A Berlino per presentare La paranza dei bambini ci sono il regista Claudio Giovannesi, Roberto Saviano, autore della sceneggiatura – e del libro omonimo del 2016 da cui è tratta – insieme a Maurizio Braucci e Giovannesi, e il giovane protagonista Francesco Di Napoli, «scoperto» dagli autori a Rione Traiano: lo stesso dei protagonisti di Selfie di Agostino Ferrente. «Mi sono venuti a cercare nel bar dove lavoravo», spiega infatti l’attore, che come i ragazzi del documentario di Ferrente ha scelto di non conformarsi al mondo che lo circonda. Ma che nel film di Giovannesi interpreta invece il leader sedicenne di una paranza.

Come vi siete approcciati al racconto di questa storia?

Claudio Giovannesi: «Il tema che ha guidato tutta la scrittura del film è la la perdita dell’innocenza. Abbiamo lavorato sul romanzo a partire dalla vita emotiva dei personaggi, il percorso di ragazzi che dall’incoscienza del gioco arrivano alla guerra e così facendo rinunciano alla propria adolescenza. La paranza dei bambini è stato costruito proprio sul binomio gioco/guerra: il film inizia con un gioco – il furto dell’albero di Natale di una banda rivale – e il turning point è il momento in cui non si può più tornare indietro: quando i reati cominciano a essere irreversibili. Un altro aspetto fondamentale è stato trovare la giusta misura: nel libro la violenza è mediata dalle parole, ma nel metterla in scena con delle immagini era fondamentale non essere ricattatorio, utilizzarla solo in funzione del nostro tema e non come spettacolo fine a se stesso. Ho impiegato lo stesso metodo di Alì ha gli occhi azzurri e Fiore: fare un film dal punto di vista degli adolescenti senza giudicarli, senza dividere i personaggi in buoni e cattivi».
Roberto Saviano: «Non è solo il racconto di una generazione criminale, ma di un’intera generazione. Per loro conta solo il denaro, i follower, l’aspetto. Chiunque creda che possa esistere altro, secondo questi ragazzi, ha i soldi oppure è fesso. Raccontare tutto questo dal punto di vista di bambini dai 10 ai 16 anni ha significato parlare soprattutto dei desideri di ragazzini di periferia – che non sono più desideri ’da ghetto’ ma gli stessi dei loro coetanei berlinesi, francesi o milanesi. La differenza è che i paranzini hanno come lampada di Aladino la pistola, a cui chiedere qualsiasi cosa. La pistola è il grande gioco – che poi purtroppo smette di essere tale – attraverso cui ottenere tutto.

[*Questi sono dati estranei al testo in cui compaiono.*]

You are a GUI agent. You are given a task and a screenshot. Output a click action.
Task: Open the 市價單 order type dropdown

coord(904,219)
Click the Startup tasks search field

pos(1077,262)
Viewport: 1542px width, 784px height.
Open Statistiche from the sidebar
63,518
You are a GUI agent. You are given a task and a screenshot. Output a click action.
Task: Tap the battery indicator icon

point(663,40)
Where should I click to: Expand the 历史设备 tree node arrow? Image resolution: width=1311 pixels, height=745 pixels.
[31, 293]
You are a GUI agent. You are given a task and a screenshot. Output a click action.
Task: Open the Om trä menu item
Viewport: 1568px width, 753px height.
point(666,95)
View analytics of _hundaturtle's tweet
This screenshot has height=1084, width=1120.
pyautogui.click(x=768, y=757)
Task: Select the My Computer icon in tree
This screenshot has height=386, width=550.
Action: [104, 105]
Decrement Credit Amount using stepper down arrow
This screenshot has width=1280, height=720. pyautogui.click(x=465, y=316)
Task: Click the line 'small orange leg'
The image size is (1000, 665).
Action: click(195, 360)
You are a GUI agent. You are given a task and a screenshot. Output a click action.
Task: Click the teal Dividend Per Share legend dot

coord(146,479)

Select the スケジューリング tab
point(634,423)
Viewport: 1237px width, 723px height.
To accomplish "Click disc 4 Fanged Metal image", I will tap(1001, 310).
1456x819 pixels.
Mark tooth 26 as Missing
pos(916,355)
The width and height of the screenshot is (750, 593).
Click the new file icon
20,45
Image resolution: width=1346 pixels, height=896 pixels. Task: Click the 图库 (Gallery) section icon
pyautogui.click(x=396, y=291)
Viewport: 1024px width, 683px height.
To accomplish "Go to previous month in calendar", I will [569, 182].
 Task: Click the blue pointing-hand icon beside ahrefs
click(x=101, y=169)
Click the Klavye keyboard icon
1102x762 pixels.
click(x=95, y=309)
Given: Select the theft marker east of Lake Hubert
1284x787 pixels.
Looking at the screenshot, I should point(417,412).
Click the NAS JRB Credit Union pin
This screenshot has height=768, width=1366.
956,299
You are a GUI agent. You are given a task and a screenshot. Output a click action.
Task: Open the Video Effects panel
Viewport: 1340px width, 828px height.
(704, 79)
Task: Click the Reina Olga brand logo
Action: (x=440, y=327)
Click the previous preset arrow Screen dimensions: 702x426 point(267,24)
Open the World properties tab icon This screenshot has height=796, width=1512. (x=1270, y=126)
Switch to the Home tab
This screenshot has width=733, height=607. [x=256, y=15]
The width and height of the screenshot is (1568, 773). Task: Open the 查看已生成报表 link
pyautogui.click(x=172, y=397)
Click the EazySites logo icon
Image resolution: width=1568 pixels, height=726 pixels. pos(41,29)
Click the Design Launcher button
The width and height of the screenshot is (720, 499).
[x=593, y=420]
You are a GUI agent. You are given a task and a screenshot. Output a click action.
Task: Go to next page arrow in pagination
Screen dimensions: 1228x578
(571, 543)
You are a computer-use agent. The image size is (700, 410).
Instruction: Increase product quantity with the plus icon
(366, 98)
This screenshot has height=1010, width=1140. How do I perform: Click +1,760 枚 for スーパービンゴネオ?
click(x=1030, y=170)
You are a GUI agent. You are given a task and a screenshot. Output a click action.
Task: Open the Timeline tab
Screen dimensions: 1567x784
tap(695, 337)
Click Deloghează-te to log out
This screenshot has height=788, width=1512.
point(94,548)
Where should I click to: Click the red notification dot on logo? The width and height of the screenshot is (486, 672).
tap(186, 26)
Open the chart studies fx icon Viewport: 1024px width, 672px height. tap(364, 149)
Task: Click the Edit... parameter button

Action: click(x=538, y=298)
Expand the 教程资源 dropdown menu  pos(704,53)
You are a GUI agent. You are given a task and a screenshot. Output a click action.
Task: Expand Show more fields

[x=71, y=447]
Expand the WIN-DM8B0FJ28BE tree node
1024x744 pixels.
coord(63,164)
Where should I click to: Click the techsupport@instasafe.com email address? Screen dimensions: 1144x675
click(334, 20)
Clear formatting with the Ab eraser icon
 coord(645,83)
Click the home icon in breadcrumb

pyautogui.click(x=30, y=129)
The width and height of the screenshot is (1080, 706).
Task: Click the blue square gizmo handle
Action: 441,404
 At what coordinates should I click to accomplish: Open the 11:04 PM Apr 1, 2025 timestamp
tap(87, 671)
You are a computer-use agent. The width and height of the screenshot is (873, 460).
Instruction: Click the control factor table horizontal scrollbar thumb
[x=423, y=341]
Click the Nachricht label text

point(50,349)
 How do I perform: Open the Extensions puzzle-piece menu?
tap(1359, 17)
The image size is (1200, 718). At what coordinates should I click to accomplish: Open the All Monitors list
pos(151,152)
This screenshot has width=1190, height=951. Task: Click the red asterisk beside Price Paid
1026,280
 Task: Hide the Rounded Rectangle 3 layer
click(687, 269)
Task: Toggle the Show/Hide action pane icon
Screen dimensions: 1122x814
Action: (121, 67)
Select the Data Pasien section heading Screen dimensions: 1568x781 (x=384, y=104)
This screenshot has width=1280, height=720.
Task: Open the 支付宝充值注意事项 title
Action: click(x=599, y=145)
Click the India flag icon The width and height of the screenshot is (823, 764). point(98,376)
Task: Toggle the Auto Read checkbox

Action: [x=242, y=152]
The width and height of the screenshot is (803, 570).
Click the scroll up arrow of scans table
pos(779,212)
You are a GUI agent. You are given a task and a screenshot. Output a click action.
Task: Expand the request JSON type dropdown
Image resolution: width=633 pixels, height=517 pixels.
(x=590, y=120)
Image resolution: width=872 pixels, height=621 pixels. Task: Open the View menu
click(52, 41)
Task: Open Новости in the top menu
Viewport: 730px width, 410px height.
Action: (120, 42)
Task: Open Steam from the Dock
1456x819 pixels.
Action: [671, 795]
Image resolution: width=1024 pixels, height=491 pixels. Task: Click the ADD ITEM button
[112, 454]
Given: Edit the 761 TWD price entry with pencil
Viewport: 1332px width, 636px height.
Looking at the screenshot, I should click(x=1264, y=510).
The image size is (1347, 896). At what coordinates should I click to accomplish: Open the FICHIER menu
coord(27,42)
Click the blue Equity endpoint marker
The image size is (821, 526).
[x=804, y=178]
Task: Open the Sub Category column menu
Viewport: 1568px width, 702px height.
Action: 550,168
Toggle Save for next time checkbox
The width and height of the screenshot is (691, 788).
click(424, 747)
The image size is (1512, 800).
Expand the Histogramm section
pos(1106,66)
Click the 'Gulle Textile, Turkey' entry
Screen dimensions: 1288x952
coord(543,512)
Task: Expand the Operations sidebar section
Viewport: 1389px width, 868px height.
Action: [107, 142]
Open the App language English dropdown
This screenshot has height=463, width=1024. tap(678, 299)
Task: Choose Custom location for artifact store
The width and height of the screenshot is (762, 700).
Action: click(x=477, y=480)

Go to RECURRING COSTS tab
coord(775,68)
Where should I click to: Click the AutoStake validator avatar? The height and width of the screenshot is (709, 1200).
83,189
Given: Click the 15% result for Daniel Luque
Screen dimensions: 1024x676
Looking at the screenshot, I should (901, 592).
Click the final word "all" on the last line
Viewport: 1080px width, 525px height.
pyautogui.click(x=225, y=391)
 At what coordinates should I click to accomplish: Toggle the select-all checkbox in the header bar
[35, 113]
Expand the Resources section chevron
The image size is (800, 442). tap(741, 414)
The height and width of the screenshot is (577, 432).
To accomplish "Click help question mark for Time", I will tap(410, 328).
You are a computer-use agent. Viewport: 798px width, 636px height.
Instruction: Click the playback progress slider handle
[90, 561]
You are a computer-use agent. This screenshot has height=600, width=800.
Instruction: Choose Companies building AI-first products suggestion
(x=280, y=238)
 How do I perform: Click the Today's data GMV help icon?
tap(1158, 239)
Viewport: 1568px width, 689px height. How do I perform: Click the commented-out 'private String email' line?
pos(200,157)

Cosa pensa della situazione attuale a Napoli?

RS: «Negli ultimi anni è peggiorata: la camorra sta di nuovo chiedendo il pizzo ovunque, le organizzazioni si stanno riprendendo i territori. La responsabilità è dello Stato e anche europea, perché ormai il sud è completamente staccato da qualsiasi progettualità: l’emigrazione è la sola risposta possibile per le nuove generazioni. E la camorra è l’unica struttura che crede nei giovani, che sono ai vertici delle organizzazioni criminali ma non a quelli delle istituzioni e delle imprese legali italiane.

Come vi siete rapportati all’immaginario della serie tv «Gomorra», di cui Giovannesi ha anche diretto degli episodi?

CG: «Il punto di partenza è stato proprio non fare uno spin-off: Gomorra è una serie noir, noi invece volevamo fare un film sull’adolescenza in relazione alla scelta criminale. Chiedendosi cosa succede a degli adolescenti quando iniziano un simile percorso. In che modo la loro vita viene compromessa? E non mi interessava il punto di vista sociologico: volevo cercare di allargare il discorso e raccontare attraverso l’adolescenza le metropoli del mondo, il presente, i desideri della società dei consumi».

Qual è il ruolo dei genitori di questi ragazzi?

RS: «Alla generazione dei genitori di questi adolescenti è stata tolta ogni possibilità di avere un mutuo, fare le vacanze, avere la sicurezza di non dover lavorare 15 ore al giorno. In questi ambienti non sono quindi genitori autorevoli, ma da proteggere o disprezzare. Nel caso del protagonista del film sua madre diventa figlia nella scena in cui gli cede la stanza più importante della casa – una sequenza che viene dalla cronaca. E indagando le paranze dei bambini si è scoperto anche che le banche locali accettavano di dare un mutuo ai genitori di questi ragazzi: sapevano che i soldi sarebbero arrivati».
CG: «Adattando il romanzo abbiamo rimosso la figura del padre del protagonista: raccontiamo una generazione di figli senza padri che devono colmare questo vuoto. Nella messa in scena si traduce nell’assenza di un personaggio, ma nella realtà è anche quella delle istituzioni, dello Stato».